Other women tell me to ignore that advice and look at body language, but I can't shake the idea that I'm being some toxic POS and ignoring the women's voices who hate being approached. There are plenty of women who say "It's never okay, just because I smile or make eye contact doesn't mean I want you to come talk to me." and just as many women saying it's okay in certain situations.
I've always been taught that as a man if I'm doing something that might make a woman feel uncomfortable or unsafe I should stop, so I stopped.

Most men seem to think they're the exception to the rule, should I be doing that? Isn't it fucked up for me to hear all of these women's voices saying they're uncomfortable and ignore them? Sometimes I feel like I'm the only guy at the function who even thinks this way. If you're going to assume this is an incel rant, it's not. I only interact with women who swipe right on me or approach me in person. I have a lot of self confidence, I'm attractive and excel at plenty of hobbies. The women in my life all say I'm really calming to be around and they love my energy.

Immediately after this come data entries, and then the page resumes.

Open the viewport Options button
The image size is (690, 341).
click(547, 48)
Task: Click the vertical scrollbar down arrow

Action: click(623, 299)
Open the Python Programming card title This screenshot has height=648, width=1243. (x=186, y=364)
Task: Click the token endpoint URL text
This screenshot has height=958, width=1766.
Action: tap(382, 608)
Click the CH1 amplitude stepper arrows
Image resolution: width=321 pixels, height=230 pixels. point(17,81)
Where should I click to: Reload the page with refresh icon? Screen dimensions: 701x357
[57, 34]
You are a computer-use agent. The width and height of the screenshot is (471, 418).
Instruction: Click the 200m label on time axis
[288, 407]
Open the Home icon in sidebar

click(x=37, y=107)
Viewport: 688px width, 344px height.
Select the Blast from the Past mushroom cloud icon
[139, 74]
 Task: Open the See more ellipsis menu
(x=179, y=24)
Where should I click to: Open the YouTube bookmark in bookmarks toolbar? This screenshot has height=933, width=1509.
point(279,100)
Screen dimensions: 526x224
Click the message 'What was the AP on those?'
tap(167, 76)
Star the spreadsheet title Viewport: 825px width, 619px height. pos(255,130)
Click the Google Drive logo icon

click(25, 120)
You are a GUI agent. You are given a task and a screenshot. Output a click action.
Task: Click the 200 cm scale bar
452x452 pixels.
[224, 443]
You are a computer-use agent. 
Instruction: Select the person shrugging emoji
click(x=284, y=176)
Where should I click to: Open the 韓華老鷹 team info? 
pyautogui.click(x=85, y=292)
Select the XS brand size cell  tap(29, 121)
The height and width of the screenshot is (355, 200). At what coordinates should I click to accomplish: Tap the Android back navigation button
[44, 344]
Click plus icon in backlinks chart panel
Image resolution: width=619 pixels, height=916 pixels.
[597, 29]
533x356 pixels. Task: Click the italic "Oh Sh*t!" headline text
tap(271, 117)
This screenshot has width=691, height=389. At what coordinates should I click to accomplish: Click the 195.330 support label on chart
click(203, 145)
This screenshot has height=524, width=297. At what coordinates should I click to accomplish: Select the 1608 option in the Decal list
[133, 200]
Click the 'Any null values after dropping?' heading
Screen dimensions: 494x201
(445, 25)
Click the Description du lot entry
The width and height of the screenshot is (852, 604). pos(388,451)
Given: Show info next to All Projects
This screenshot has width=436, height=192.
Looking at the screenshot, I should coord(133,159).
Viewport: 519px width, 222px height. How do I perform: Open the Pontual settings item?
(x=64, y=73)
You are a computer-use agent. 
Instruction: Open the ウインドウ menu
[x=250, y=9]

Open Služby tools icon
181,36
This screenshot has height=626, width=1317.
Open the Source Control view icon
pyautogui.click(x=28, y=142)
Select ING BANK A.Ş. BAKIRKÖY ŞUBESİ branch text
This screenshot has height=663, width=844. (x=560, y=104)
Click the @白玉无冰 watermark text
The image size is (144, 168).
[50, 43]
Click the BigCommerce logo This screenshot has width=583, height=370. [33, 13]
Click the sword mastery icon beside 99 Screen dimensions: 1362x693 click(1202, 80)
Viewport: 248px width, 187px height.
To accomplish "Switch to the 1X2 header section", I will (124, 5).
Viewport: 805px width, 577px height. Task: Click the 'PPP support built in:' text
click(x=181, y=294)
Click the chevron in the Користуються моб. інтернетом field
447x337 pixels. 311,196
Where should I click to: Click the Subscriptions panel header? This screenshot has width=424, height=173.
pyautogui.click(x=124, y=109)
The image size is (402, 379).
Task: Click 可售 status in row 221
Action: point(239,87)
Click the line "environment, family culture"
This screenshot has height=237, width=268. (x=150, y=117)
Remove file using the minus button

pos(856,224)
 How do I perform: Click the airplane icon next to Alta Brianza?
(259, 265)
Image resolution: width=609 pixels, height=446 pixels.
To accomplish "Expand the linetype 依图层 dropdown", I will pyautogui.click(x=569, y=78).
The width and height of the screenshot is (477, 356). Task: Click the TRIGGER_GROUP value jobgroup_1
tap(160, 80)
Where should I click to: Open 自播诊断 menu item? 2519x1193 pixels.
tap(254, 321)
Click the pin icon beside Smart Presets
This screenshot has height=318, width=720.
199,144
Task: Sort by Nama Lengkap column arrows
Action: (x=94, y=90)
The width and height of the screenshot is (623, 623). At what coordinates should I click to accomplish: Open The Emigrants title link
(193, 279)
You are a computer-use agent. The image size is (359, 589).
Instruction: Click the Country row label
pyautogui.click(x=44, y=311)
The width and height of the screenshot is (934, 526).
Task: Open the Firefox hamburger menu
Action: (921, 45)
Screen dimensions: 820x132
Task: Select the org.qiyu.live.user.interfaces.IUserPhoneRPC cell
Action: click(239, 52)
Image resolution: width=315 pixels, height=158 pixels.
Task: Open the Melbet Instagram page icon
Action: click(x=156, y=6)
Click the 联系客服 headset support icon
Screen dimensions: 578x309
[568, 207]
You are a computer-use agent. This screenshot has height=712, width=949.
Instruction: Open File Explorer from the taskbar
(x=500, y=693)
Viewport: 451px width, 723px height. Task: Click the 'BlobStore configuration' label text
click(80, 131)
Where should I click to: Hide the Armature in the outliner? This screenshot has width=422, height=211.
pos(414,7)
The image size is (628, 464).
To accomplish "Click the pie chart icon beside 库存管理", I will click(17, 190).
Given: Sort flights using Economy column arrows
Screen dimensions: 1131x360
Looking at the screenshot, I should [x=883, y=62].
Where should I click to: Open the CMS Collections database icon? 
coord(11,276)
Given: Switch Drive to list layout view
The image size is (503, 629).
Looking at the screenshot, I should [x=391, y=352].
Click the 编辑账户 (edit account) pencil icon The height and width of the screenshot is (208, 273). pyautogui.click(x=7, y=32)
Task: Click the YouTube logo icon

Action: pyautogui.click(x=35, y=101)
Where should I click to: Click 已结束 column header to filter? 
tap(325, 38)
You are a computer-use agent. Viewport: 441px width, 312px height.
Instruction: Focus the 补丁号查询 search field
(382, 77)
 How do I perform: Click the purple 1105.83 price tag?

My love life is 'successful' but I hate when I'm interested in a woman and see some other guy cold approach her & they spark up a conversation. It ends up being a painful experience because I know I'm not allowed to do that. I can't rationalize why I'm not allowed to do something but I see other men doing it all the time. It's like an episode of the twilight zone because I seem to be getting a very different message from other men.

Update: Stop giving me advice on getting girls lol. This is about the discomfort I feel knowing that approaching women means ignoring the ones telling me it makes them feel unsafe or uncomfortable.
Also stop with the lvl1 socialization advice I know how to read a room. I'm talking about the times when things are more ideal and I still don't act because I don't want to risk making a woman feel unsafe just because she smiled or made eye contact. Someone pointed out that women will do that because they're afraid of what men will do if they don't acknowledge us, so smiles and eye contact are out.

Update 2: There are women here saying they don't want to be approached and their voice counts just as much as any other womans. The entire point of this post is that I don't feel comfortable ignoring them. Even if it's only 10% of women does that make it OK to ignore them? Even if there's a 10% chance of making a woman feel unsafe isn't that enough? Shouldn't a man stop doing something if it makes women feel unsafe X% of the time?